According to CID officials, individuals should be suspicious of anyone who approaches or initiates contact about coronavirus; and anyone not known, or with whom conversation was not initiated, who offers advice on prevention, protection or recovery, especially if they ask for money.
Cybercriminals may use a variety of approaches, including
• Someone claims to represent the health department who emails you or comes to your door and tells you of the risks of COVID-19 and offers vaccination or other testing. The health department will not do this. If this happens, call your local police department immediately.
• Someone claiming to be from your bank or an investment firm who you do not already have a relationship with, who offers investment alternatives to protect you from economic and market uncertainties.
• Someone who threatens you with repercussions, like arrest, prosecution or confinement, if you don’t pay a fee.
• Someone claiming to be from a hospital where a loved one is being treated for the virus but needs money urgently before lifesaving treatments can be rendered.
• Someone claiming to be your friend stuck in a foreign country and can’t get home unless a “virus prevention” or other outrageous sounding fee is paid.
• Unsolicited emails offering expert advice or information, which can contain malware or links to sites with malware.
• Someone asking for any personally identifiable information, bank account or financial information, or information about family members.
• Someone claiming to be from computer support who tells you your computer is infected with coronavirus and offers to repair it. Computers cannot be infected by coronavirus.
Remain vigilant and take precautions against cyber scams.

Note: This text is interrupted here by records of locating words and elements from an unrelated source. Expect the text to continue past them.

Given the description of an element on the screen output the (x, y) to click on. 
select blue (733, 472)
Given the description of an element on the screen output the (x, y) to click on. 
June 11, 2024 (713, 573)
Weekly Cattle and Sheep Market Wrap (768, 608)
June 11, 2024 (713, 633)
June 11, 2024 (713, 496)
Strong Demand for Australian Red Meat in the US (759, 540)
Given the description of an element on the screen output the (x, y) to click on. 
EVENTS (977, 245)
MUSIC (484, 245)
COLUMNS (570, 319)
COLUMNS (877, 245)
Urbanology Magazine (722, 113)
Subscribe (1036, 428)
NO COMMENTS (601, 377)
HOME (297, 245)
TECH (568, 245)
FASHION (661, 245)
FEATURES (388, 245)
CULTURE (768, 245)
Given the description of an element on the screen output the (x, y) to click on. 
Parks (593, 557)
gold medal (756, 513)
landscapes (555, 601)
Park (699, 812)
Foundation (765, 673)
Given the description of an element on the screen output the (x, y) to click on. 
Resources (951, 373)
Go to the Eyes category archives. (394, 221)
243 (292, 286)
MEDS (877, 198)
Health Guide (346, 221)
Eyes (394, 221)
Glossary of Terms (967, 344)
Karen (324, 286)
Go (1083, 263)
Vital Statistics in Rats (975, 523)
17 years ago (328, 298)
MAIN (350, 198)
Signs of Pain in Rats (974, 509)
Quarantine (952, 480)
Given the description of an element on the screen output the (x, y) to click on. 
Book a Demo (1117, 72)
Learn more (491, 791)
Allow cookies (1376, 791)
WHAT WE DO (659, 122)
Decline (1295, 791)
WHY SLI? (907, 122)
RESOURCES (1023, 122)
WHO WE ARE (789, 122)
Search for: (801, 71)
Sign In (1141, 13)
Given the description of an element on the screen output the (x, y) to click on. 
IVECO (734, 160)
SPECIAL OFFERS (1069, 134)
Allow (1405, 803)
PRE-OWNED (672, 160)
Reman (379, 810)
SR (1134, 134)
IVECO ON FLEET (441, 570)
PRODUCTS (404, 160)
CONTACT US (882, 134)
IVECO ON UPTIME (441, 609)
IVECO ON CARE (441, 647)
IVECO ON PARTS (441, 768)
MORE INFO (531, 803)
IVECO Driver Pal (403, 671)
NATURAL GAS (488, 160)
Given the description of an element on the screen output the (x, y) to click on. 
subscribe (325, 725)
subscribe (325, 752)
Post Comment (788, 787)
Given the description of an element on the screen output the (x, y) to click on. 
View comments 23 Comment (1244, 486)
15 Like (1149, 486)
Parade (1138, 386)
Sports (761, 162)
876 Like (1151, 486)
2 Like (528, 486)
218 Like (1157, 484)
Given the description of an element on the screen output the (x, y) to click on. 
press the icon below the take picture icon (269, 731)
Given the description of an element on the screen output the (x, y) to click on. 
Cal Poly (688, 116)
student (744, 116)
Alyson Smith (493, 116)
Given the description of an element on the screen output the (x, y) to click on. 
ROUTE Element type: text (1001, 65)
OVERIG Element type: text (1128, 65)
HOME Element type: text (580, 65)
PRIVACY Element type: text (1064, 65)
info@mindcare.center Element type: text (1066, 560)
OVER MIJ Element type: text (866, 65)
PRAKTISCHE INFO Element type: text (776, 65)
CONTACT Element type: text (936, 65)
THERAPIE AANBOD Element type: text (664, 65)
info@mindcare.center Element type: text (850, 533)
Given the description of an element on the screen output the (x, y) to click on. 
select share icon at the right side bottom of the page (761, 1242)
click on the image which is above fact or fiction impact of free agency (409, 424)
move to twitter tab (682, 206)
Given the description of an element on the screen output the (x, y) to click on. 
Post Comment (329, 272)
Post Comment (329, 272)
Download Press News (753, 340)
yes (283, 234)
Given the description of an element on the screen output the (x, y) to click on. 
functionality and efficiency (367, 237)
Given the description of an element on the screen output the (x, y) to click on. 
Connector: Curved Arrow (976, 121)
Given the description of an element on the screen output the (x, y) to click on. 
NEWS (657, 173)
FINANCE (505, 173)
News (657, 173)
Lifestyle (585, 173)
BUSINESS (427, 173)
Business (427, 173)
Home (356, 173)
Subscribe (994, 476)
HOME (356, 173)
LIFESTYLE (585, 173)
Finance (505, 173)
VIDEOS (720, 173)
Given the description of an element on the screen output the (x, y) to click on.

Always use trusted sources; avoid clicking on links in unsolicited emails, IMs, or texts; avoid opening attachments in unsolicited emails; do not reveal personal or financial information in email, IMs, or texts; and verify a charity’s authenticity before making donations.
Reputable websites relating to the coronavirus are from the CDC; World Health Organization; U.S. Department of Health and Human Services and Food and Drug Administration; the government’s coronavirus website; state, county and city health departments; local hospitals; primary care physicians; clinics where you get medical services.